Dr Gibson hands out a tough quiz in the ‘comments’ thread of Jacques’s latest post on comparative advantage:

Quiz: last year I earned no money from writing. This year I expect to make $5,000. By what percentage will my writing income have risen?

Jacques is stumped. I am too, but I think I’ll take a stab at it anyway. The worst that can happen is that I’m wrong, right? Warren, by the way, has a PhD in engineering as well as an MA in economics, so math is his forte (he is also the math reader for Econ Journal Watch).

I speculate that the percentage of his writing income has risen by 100%. I don’t see how it could be anything else. If you start out at zero, then even if Warren only made $1 this year an increase from $0 to $1 would have to be 100%, right?

Am I right? I need help.

Digression: Jacques is right that the Romans got along fine without the zero, but that’s not saying much. Here is Tocqueville:

If the Romans had been better acquainted with the laws of hydraulics, they would not have constructed all the aqueducts which surround the ruins of their cities – they would have made a better use of their power and their wealth. If they had invented the steam-engine, perhaps they would not have extended to the extremities of their empire those long artificial roads which are called Roman roads.
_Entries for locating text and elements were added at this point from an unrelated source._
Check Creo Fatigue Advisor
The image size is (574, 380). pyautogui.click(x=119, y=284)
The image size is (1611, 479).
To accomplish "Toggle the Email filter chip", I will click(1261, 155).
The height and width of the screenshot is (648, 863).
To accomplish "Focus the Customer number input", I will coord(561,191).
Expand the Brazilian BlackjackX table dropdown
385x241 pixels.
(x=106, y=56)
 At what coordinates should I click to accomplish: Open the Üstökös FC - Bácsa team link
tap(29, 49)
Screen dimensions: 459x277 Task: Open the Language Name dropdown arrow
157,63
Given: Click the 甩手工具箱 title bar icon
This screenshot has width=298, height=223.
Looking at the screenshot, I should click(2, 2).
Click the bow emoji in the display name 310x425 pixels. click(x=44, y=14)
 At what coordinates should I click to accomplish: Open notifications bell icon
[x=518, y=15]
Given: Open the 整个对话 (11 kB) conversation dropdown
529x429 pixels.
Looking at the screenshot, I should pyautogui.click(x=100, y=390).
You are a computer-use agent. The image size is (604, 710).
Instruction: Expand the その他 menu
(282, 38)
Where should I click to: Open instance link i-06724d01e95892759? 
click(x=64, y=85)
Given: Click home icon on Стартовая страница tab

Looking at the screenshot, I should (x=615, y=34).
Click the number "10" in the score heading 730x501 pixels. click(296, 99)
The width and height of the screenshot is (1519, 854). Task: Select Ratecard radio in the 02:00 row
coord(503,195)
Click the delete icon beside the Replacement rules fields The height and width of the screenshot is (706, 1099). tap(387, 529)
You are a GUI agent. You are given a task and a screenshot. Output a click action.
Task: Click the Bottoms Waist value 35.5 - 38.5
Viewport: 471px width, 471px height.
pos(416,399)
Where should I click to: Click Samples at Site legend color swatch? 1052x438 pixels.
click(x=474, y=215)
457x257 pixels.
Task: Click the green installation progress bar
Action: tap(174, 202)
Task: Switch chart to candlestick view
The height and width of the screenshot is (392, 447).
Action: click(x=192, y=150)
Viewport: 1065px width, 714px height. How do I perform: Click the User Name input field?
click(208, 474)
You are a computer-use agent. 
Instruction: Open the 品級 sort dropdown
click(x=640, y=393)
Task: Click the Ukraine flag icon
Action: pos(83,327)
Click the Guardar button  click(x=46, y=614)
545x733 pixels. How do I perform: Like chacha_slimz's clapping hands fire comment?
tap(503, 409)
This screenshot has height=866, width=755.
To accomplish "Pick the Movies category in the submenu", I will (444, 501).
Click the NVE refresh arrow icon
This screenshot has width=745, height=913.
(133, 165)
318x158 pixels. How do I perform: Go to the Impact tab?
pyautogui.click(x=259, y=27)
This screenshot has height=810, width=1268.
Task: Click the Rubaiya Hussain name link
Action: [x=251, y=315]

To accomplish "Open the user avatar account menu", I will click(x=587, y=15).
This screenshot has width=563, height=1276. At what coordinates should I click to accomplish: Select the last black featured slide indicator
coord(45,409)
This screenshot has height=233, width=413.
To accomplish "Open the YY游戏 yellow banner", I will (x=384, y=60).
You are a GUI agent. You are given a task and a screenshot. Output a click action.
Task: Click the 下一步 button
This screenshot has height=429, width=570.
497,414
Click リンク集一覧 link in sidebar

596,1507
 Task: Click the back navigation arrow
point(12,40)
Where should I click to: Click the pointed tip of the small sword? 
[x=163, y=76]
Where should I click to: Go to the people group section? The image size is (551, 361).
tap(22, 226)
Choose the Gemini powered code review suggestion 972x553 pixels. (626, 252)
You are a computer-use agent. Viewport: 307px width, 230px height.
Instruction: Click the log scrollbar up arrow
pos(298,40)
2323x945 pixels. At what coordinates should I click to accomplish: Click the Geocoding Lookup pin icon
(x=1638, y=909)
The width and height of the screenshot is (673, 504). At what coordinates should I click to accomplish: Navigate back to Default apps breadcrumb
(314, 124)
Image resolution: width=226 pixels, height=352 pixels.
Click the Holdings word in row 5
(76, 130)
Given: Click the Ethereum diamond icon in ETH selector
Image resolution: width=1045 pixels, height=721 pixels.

These things are at once the splendid memorials of their ignorance and of their greatness. A people which should leave no other vestige of its track than a few leaden pipes in the earth and a few iron rods upon its surface, might have been more the master of nature than the Romans.

4 thoughts on “From the Comments: A Puzzle About Percentages

  1. It is undefined guys. A percentage is essentially just a fancy way to calculate a division of something and you can’t divide by zero. Well you can but not for practical purposes.

  2. Answer: division by zero is undefined and therefore no percentage can be calculated. Also, one is not “close enough to zero” as Jacques says if, for example, you’re measuring the width of your pencil in meters.

    A related example from economics: suppose the price of a cup of coffee rises by $0.001 and you continue to purchase 20 cups per week despite this rise. Does this example violate the law of demand? No, but not because $0.001 is “close to zero.” It’s because $0.001 is small compared to the threshold of your subjective perception which might be $0.10.

  3. I am always eager to learn from my better. It the practical case that preoccupied me though the correct answer is not better than my own incorrect one.

    As to the Romans: with no zero, they managed to build bridges and aqueducts that did the job well and were pleasing to the eye. One beautiful example is still standing and it could be functional in southern France. (Le Pont du Gard.) However, if I had to vote, I would definitely vote in favor of the zero.